Ao escrever sobre uma “natureza”, reconhece e salienta o autor que faz sentido distinguirmos
entre processos e formas naturogênicos, geobiofísicos, de um lado, e processos e formas sociais, de
outro. Os gregos antigos tinham duas palavras para designar esses domínios do real: physis, de onde
se originam as palavras “física” e “físico”, e que se referia a uma esfera da realidade que não tinha sido
criada por mãos humanas e não estava submetida às leis da sociedade; e nómos, que significa “lei”,
mas não no sentido restrito de lei formal, e sim no sentido amplo de norma, código de conduta,
convenção social. Ou seja, aquilo que é, indiscutivelmente, criação social.
Distinguir entre physis e nómos, dessa maneira, é uma tradição grega incorporada pelo que veio
a ser mais tarde o Ocidente – e que, com a Conquista da América, a colonização de vários continentes,
o imperialismo e, por fim, a globalização, espalhou-se pelo mundo inteiro.
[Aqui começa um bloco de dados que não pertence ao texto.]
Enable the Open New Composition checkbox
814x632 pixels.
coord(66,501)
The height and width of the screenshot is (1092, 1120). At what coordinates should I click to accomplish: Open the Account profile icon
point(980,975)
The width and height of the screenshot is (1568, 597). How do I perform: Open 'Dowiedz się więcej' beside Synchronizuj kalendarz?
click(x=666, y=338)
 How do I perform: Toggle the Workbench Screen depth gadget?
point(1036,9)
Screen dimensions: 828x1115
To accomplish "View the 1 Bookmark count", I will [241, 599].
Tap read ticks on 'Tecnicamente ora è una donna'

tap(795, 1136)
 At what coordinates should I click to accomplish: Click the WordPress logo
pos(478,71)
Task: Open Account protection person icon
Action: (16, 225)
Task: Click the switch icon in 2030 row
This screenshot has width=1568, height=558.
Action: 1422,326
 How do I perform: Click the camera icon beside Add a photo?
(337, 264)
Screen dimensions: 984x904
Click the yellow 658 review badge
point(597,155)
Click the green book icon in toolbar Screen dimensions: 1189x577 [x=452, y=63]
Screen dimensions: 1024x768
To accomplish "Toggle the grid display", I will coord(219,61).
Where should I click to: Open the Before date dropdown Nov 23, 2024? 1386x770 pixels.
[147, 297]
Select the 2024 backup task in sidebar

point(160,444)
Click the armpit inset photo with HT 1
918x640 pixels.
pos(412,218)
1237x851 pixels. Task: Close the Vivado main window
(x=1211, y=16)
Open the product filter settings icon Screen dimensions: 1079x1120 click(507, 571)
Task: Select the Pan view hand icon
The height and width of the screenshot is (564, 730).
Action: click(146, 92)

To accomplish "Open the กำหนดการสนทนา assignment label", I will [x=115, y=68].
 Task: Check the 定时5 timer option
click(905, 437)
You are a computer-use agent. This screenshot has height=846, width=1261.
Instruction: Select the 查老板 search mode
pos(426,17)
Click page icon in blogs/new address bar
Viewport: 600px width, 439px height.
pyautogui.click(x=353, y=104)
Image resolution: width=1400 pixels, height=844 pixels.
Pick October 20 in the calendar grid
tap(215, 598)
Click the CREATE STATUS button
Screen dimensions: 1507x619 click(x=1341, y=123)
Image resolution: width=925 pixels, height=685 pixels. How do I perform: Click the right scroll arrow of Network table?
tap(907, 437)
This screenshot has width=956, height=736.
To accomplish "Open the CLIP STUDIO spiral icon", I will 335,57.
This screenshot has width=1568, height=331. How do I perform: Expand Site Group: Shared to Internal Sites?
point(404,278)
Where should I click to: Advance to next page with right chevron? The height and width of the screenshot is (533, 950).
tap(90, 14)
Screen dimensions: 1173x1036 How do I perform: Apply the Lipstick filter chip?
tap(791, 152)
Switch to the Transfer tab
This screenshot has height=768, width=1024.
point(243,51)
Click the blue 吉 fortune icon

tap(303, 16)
Essa distinção nos é útil e,
acima de tudo, nos parece razoável; tanto é que, por mais que denunciemos a separação cartesiana
e rígida entre “natureza” e “sociedade”, temos enorme dificuldade para renunciar a alguma
diferenciação. Outras sociedades e culturas lidam com o mundo de outro modo: é comum que as
distinções e classificações reconheçam, por exemplo, que (certos) animais e até mesmo rios e
montanhas possuem uma “alma”, quando não poderes mágicos. Para essas sociedades e culturas,
nossa linha divisória, que historicamente serviu, entre outras coisas, para justificar uma dominação
dos animais humanos sobre os animais não humanos – e, também, a dominação de alguns grupos
de humanos sobre outros, reputados como “menos humanos” e “mais próximos da natureza”, isto é,
das “bestas feras” –, se afigura estranha ou mesmo absurda. Para nós, no entanto, a distinção entre
physis e nómos não possui apenas aspectos inconvenientes ou censuráveis, desde que seja vista
como relativa e seja sempre dialetizada. No limite, essa distinção nos permite compreender que,
assim como não devemos estender os métodos e os critérios das ciências da natureza ao domínio
da sociedade (distorção que não apenas caracteriza o positivismo, mas também está na base de
ideologias autoritárias como o “racismo científico”, a estigmatização de determinados
comportamentos e estilos de vida como “não naturais”, e assim sucessivamente), tampouco
devemos imaginar que é sensato antropomorfizar o universo inteiro ou buscar explicações místicas
(culturalmente explicáveis, mas infensas a procedimentos “racionais” de validação) para fenômenos
cosmológicos, astrofísicos, geológicos, meteorológicos ou biológicos. Para o bem e para o mal,
physis e nómos nos acompanham, e continuarão acompanhando.